Richard Ward Day (August 14, 1916 – July 3, 1978) was an American educator and the 10th principal of Phillips Exeter Academy.

Richard W. Day was born in Boston, Massachusetts on August 14, 1916, to Hilbert Francis Day and Elizabeth V. H. Richards. He attended Shady Hill School in Cambridge, Massachusetts, and Belmont Hill School in Belmont, Massachusetts, and was educated at Yale University, where he graduated in 1938. During World War II, Day was inducted into the U.S. Army in March 1942 and was commissioned in November; he served for a time in the S2 section of the 515th Parachute Infantry Regiment and was assigned as an aide-de-camp to General Gaither in December 1943. He was promoted to major and served with 101st Airborne Division in the Pacific theater as a paratrooper. After the war, he attended Harvard University, where he earned his doctorate in history in 1950. From 1964 to 1973, he served as the principal at Exeter. He was appointed in 1963; however, due to other commitments he was unable to assume his position until the following year. William Earnest Gillespie instead served as interim principal. Under him, the Class of 1945 Library, designed by Louis Kahn, was commissioned and built. The academy also became coeducational under Day in 1970. Following his time at Exeter, he served as the principal of Montclair Kimberley Academy. Across his life, he taught at several institutions, including Germantown Academy, Choate Rosemary Hall, and St. Paul's School in New Hampshire. He was also a trustee of the College Entrance Examination Board, Saddle River Country Day School and Mount Saint Dominic Academy.
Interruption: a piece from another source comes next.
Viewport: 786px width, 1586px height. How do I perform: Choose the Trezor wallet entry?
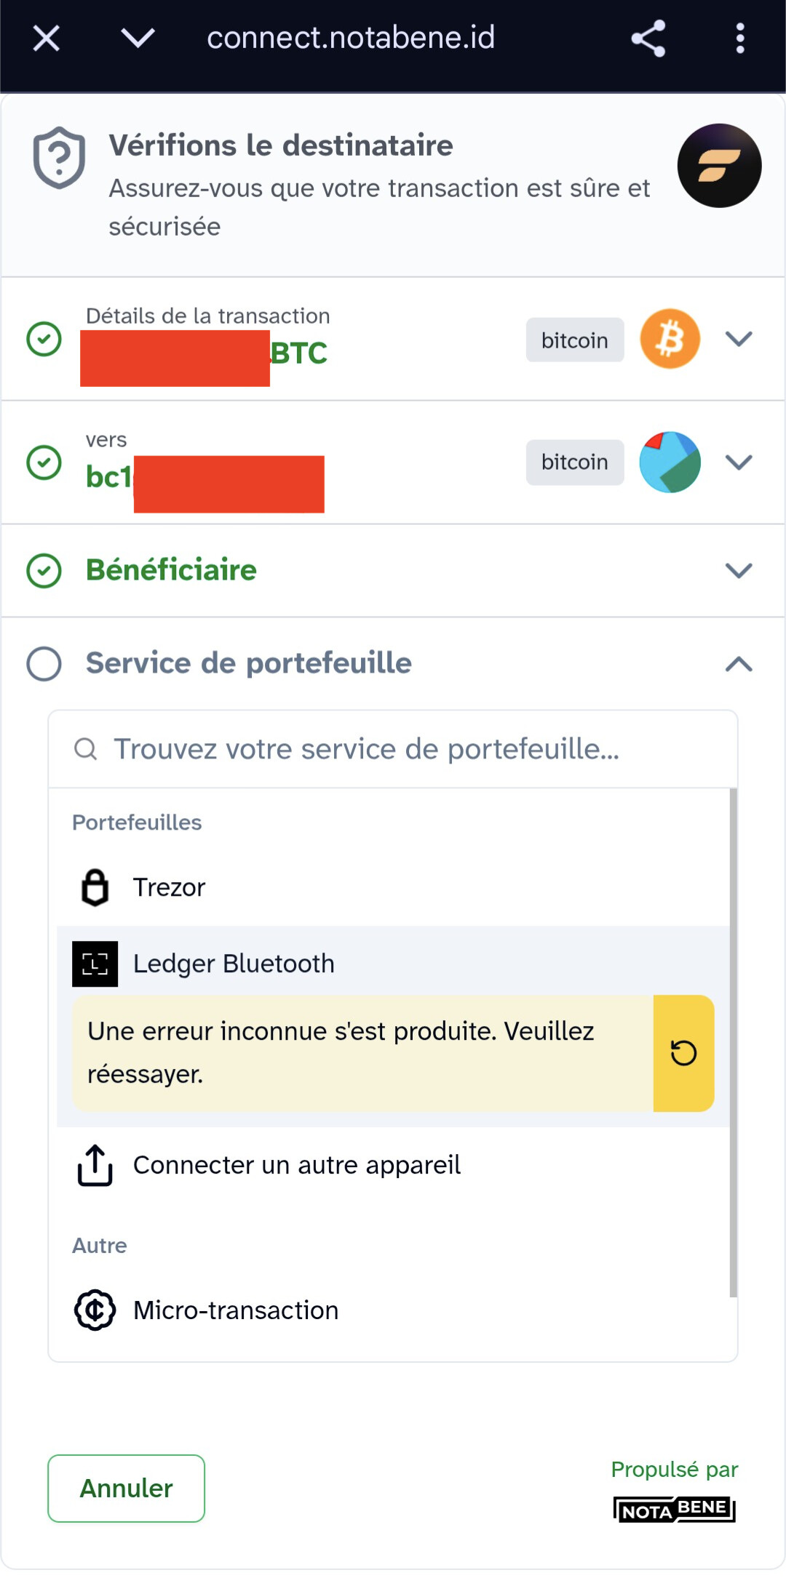pyautogui.click(x=169, y=887)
He was married to Katharine MacAusland, with whom he had a daughter, Lydia Day Hart, and two sons, Richard W. Day Jr. and Andrew M. Day. He died on July 3, 1978, at the age of 61, in Montclair, New Jersey, and was buried in Mayflower Cemetery in Duxbury, Massachusetts.

== Published works ==
- Day, Richard W. (1950). "A New England Schoolmaster: The Life of Henry Franklin Cutler"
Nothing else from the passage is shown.